Convert the items below, from the line containing "Click the gears icon in top header" through the last line of the items, both ends included, into a Markdown table with the columns Row and Line. Number each line, skip blank lines, and leave the pictures out.

Data lines:
--- --- ---

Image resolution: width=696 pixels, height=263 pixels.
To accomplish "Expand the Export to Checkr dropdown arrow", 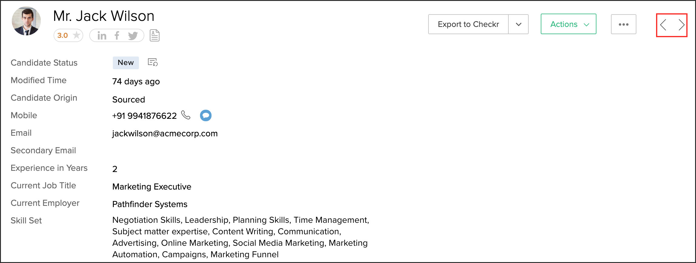I will 518,24.
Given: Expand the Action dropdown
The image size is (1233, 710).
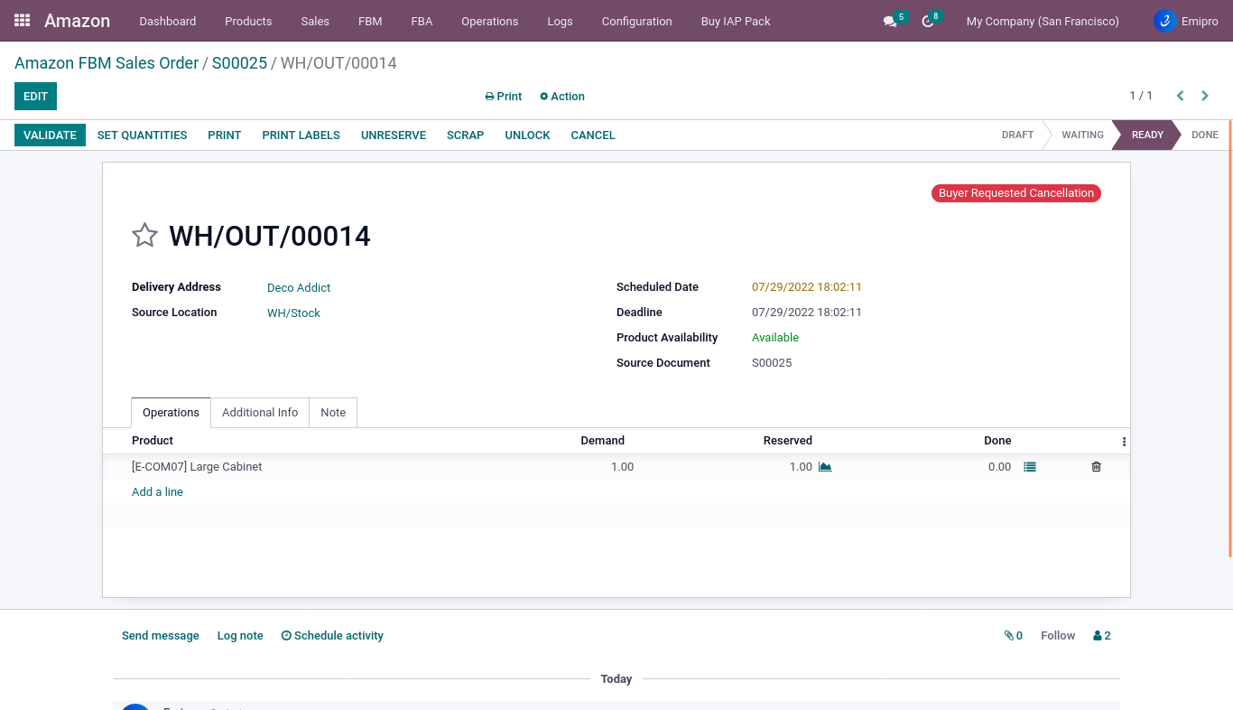Looking at the screenshot, I should point(562,97).
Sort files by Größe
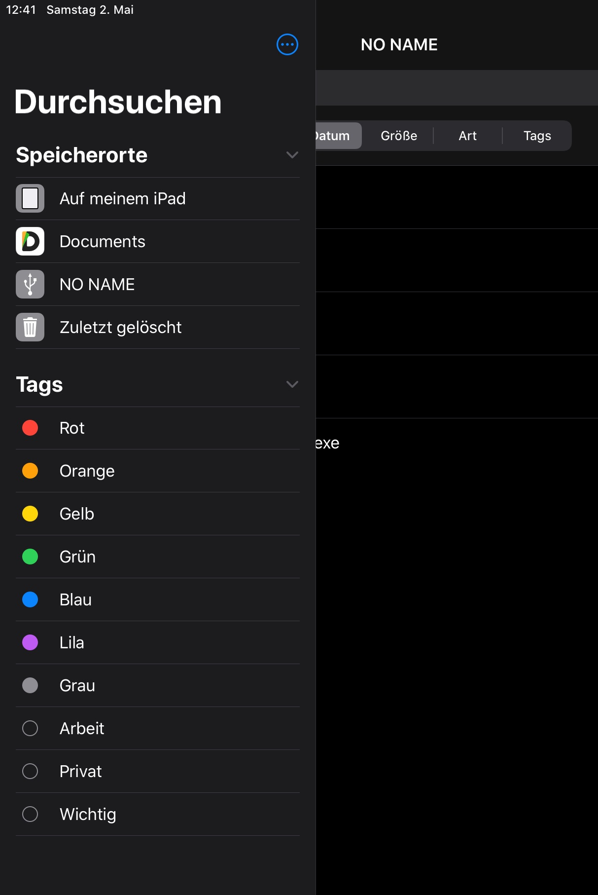 pyautogui.click(x=399, y=136)
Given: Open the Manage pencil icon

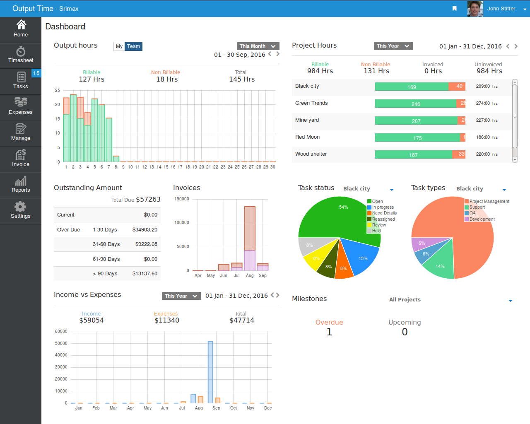Looking at the screenshot, I should point(21,128).

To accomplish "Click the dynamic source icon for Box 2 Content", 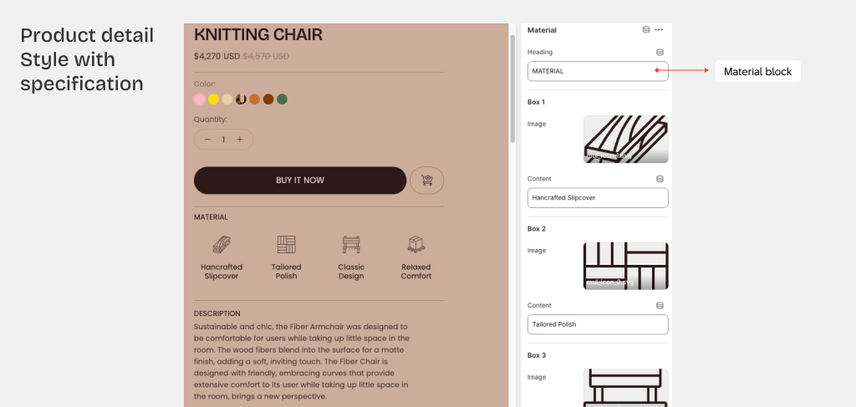I will (x=660, y=306).
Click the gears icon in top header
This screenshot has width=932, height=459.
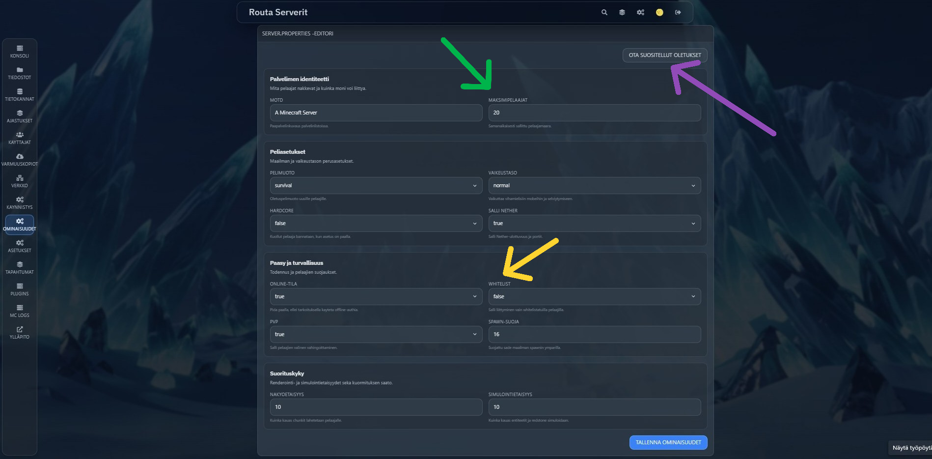click(x=640, y=12)
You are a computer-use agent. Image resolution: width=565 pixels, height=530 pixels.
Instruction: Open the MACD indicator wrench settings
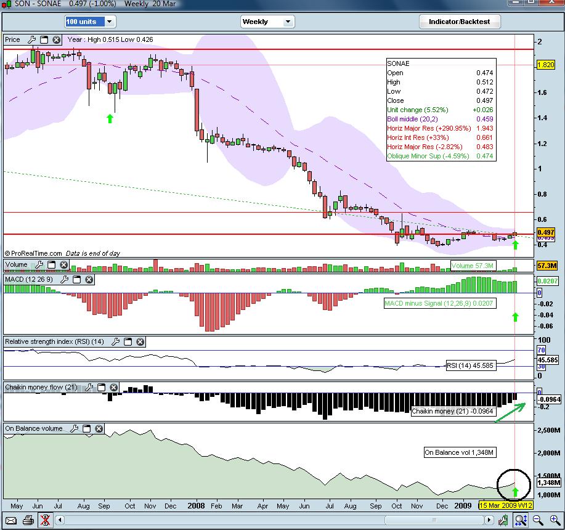65,279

--- --- ---

Written reply:
| Row | Line |
|---|---|
| 1 | Click the gears icon in top header |
| 2 | This screenshot has width=932, height=459. |
| 3 | click(x=640, y=12) |
| 4 | You are a computer-use agent. Image resolution: width=565 pixels, height=530 pixels. |
| 5 | Instruction: Open the MACD indicator wrench settings |
| 6 | 65,279 |